*TASKS TO PERFORM*
1/ List every method that the sentiment component post defines inside the SentimentAnalyzer class.
2/ Decide whether each statement agrees with the sentiment component post, and support each yes or no with the deciding words of the post: (a) The component's name is set to "sentiment". (b) The training data is loaded from a file called sentiment_classifier.pkl. (c) The classifier is trained with NaiveBayesClassifier.
3/ Reproduce word for word the part of the sentiment component post that opens with the words containing "neg = training_data['neg']" and closes with "self.training.append((val_pos[0]['value'], 'pos'))".

*SELECTED PASSAGE*
- - -

Hi, can anyone help me with my sentiment, so i followed the blog post, and here is my code:
from rasa.nlu.components import Component
from rasa.nlu import utils
from rasa.nlu.model import Metadata
import nltk
from nltk.classify import NaiveBayesClassifier
from nltk.tokenize import word_tokenize # or use some other tokenizer
import json
import os
import typing
from typing import Any, Optional, Text, Dict
SENTIMENT_MODEL_FILE_NAME = "sentiment_classifier.pkl"
class SentimentAnalyzer(Component):
"""A custom sentiment analysis component"""
name = "sentiment"
provides = ["entities"]
requires = ["tokens"]
defaults = {}
language_list = ["en"]
print('initialised the class')
def __init__(self, component_config=None):
super(SentimentAnalyzer, self).__init__(component_config)
def train(self, training_data, cfg, **kwargs):
"""Load the sentiment polarity labels from the text
file, retrieve training tokens and after formatting
data train the classifier."""
self.training = []
with open('./default_dataset_training.json', 'r') as raw_training_data:
training_data = json.load(raw_training_data)
print(training_data)
neg = training_data['neg']
for val in neg:
self.training.append((val[0]['value'], 'neg'))
pos = training_data['pos']
for val_pos in pos:
self.training.append((val_pos[0]['value'], 'pos'))
processed_training = []
for t in self.training:
processed_training.append((self.preprocessing(word_tokenize(t[0])), t[1]))
self.clf = NaiveBayesClassifier.train(processed_training)
def convert_to_rasa(self, value, confidence):
"""Convert model output into the Rasa NLU compatible output format."""
entity = {"value": value,
"confidence": confidence,
"entity": "sentiment",
"extractor": "sentiment_extractor"}
return entity
def preprocessing(self, tokens):
"""Create bag-of-words representation of the training examples."""
return ({word: True for word in tokens})
def process(self, message, **kwargs):
"""Retrieve the tokens of the new message, pass it to the classifier
and append prediction results to the message class."""
if not self.clf:
# component is either not trained or didn't
# receive enough training data
entity = None
else:
tokens = [t.text for t in message.get("tokens")]
processed = self.preprocessing(tokens)
pred = self.clf.prob_classify(processed)
sentiment = pred.max()
confidence = pred.prob(sentiment)
entity = self.convert_to_rasa(sentiment, confidence)
message.set("entities", [entity], add_to_output=True)
def persist(self, file_name, model_dir):
"""Persist this model into the passed directory."""

- - -

*PROVIDED MATERIAL*
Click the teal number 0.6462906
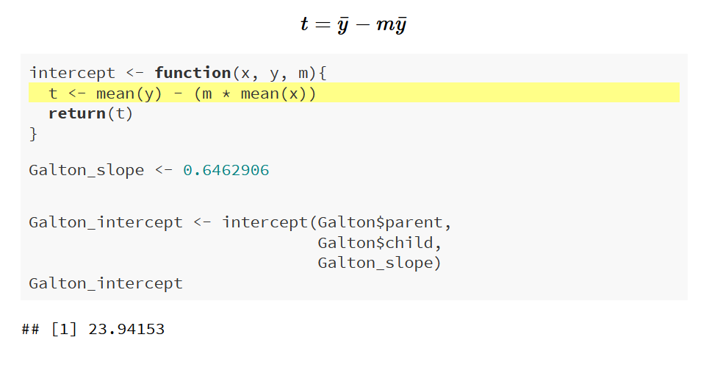This screenshot has height=379, width=723. pyautogui.click(x=226, y=170)
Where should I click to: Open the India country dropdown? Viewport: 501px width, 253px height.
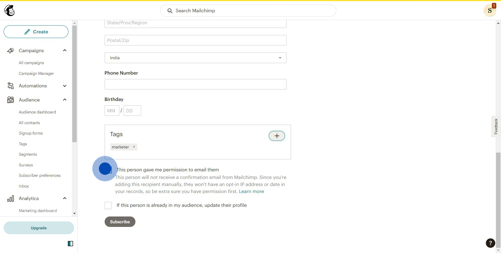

- - -

*SOLUTIONS FOR EACH TASK*
1/ __init__, train, convert_to_rasa, preprocessing, process, persist

2/
(a) Yes: "name = "sentiment""
(b) No: "with open('./default_dataset_training.json', 'r') as raw_training_data:"
(c) Yes: "self.clf = NaiveBayesClassifier.train(processed_training)"

3/
neg = training_data['neg']
for val in neg:
self.training.append((val[0]['value'], 'neg'))
pos = training_data['pos']
for val_pos in pos:
self.training.append((val_pos[0]['value'], 'pos'))